++++ DOCUMENT PASSAGE
Glutathione is the most plentiful nonprotein thiol found in most cells and as such serves as a major scavenger of intracellular oxidants (19). Both the depletion of total intracellular glutathione and the oxidation of the glutathione sulfhydryl (GSH) to form glutathione disulfide significantly alters the redox state of cells. For example, oxidative stress occurs when cells are exposed to electrophiles, such as diethyl maleate (DEM), that conjugate directly with GSH and cause the export of the resulting glutathione adduct from the cell (19). Likewise, buthionine sulfoximine (BSO) depletes GSH in vitro and in vivo by specifically inhibiting γ-glutamylcysteine synthase, a rate-limiting enzyme in GSH biosynthesis (18). In turn, glutathione redox imbalance can lead to the expression of a number of “stress-responsive” genes, including those coding for heat shock proteins (15).

Animal models in which endotoxic LPS has served as a surrogate for infection have proven valuable for defining the basic pathophysiological responses to gram-negative bacteria and the important inflammatory cells and soluble mediators of sepsis. However, animal endotoxicosis models have not always predicted the nature of host inflammatory responses to gram-negative bacterial challenge (6, 8, 12, 21, 48). For this reason, we have compared the effects of tissue oxidative stress on the expression of several inflammatory genes in LPS-challenged and E. coli-infected mice. The mouse liver was chosen for this purpose because many important inflammatory mediators, including TNF-α, IFN-γ, CD14, inducible NO synthase (iNOS), and ICAM-1, are expressed by hepatic cells following either LPS or bacterial challenge. The organ also suffers substantial damage in sepsis that is mediated, in part, by the expression of these genes (23, 33, 41). Importantly, oxidative stress occurs in the liver when mice are given glutathione-depleting agents (46).

IFN-γ is an important mediator of endotoxemia and gram-negative bacterial sepsis in a number of mammalian species. The cytokine enhances LPS lethality in rodents, and antibody to IFN-γ can diminish LPS-induced inflammatory responses and lethality (2, 22, 25, 40). Likewise, the targeted disruption of the genes for either IFN-γ or its receptor subunits has been shown to modify responses to LPS, including lethality in several rodent models (3, 24, 37). Kamijo et al. (24) showed that IFN-γ mediated the ability of Corynebacterium parvum to enhance LPS-induced cytokine production, iNOS expression, and lethality in mice. Salkowski et al. (37) used IFN-γ-null mice to show that the sustained induction of mouse hepatic iNOS mRNA by LPS required IFN-γ gene expression. Similar conclusions regarding the importance of IFN-γ have been made with many but not all gram-negative infection models (13, 26, 27). Kohler et al. (26) reported that IFN-γ enhanced lethality in mice challenged with E. coli bacteria and that neutralizing antibody to the cytokine improved survival. Despite these findings, very little is known about the effects of oxidative stress on the production of IFN-γ by animals challenged with gram-negative bacteria or bacterial LPS.
++++++++
++++ DATA SECTION
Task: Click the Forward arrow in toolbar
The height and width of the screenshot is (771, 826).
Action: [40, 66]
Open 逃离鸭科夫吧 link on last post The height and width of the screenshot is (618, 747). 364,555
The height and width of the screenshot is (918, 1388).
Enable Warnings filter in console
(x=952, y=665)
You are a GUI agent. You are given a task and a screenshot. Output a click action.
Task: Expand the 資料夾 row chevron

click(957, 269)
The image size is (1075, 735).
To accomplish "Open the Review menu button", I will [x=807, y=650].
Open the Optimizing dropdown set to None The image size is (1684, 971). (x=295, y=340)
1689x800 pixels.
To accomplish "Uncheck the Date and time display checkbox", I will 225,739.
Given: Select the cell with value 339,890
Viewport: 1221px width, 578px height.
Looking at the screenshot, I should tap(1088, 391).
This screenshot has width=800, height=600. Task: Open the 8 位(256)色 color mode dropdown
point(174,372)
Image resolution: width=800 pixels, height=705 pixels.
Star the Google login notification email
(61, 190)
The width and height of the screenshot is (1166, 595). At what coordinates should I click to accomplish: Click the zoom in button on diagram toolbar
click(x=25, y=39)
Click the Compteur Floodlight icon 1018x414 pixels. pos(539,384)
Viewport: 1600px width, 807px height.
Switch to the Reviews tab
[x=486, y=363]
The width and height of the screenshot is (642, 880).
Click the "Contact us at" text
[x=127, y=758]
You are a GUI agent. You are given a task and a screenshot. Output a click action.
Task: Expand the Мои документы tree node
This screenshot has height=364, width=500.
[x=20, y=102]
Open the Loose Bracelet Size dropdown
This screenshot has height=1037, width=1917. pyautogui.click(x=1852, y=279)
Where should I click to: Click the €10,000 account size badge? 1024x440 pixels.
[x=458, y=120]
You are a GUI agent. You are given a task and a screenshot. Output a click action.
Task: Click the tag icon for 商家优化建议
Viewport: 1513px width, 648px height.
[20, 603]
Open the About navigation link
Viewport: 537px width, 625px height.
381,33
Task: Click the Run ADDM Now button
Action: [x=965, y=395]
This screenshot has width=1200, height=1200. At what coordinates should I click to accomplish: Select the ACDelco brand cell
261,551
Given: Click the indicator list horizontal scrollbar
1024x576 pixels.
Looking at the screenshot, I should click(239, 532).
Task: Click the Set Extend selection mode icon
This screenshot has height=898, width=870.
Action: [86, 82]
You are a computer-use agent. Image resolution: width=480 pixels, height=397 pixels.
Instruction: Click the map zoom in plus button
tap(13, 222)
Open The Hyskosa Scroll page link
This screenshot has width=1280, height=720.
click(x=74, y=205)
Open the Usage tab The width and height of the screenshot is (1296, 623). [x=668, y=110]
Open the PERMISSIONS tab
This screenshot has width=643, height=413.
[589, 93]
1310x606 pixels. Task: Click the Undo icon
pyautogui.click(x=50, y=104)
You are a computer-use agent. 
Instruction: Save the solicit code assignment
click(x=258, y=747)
++++++++
● **TASK INSTRUCTIONS**
a. According to the passage on oxidative stress, why was the mouse liver picked for comparing LPS-challenged and E. coli-infected mice?
b. In the passage on oxidative stress, rewrite the part that opens with the words containing "Glutathione is the" and closes with "shock proteins (15).", changing "scavenger" to "remover".

● **ANSWERS TO THIS EXERCISE**
a. Hepatic cells express many important inflammatory mediators, including TNF-α, IFN-γ, CD14, iNOS, and ICAM-1, after either LPS or bacterial challenge. The liver also suffers substantial damage in sepsis, mediated in part by these genes. Oxidative stress also occurs in the liver when mice are given glutathione-depleting agents.

b.
Glutathione is the most plentiful nonprotein thiol found in most cells and as such serves as a major remover of intracellular oxidants (19). Both the depletion of total intracellular glutathione and the oxidation of the glutathione sulfhydryl (GSH) to form glutathione disulfide significantly alters the redox state of cells. For example, oxidative stress occurs when cells are exposed to electrophiles, such as diethyl maleate (DEM), that conjugate directly with GSH and cause the export of the resulting glutathione adduct from the cell (19). Likewise, buthionine sulfoximine (BSO) depletes GSH in vitro and in vivo by specifically inhibiting γ-glutamylcysteine synthase, a rate-limiting enzyme in GSH biosynthesis (18). In turn, glutathione redox imbalance can lead to the expression of a number of “stress-responsive” genes, including those coding for heat shock proteins (15).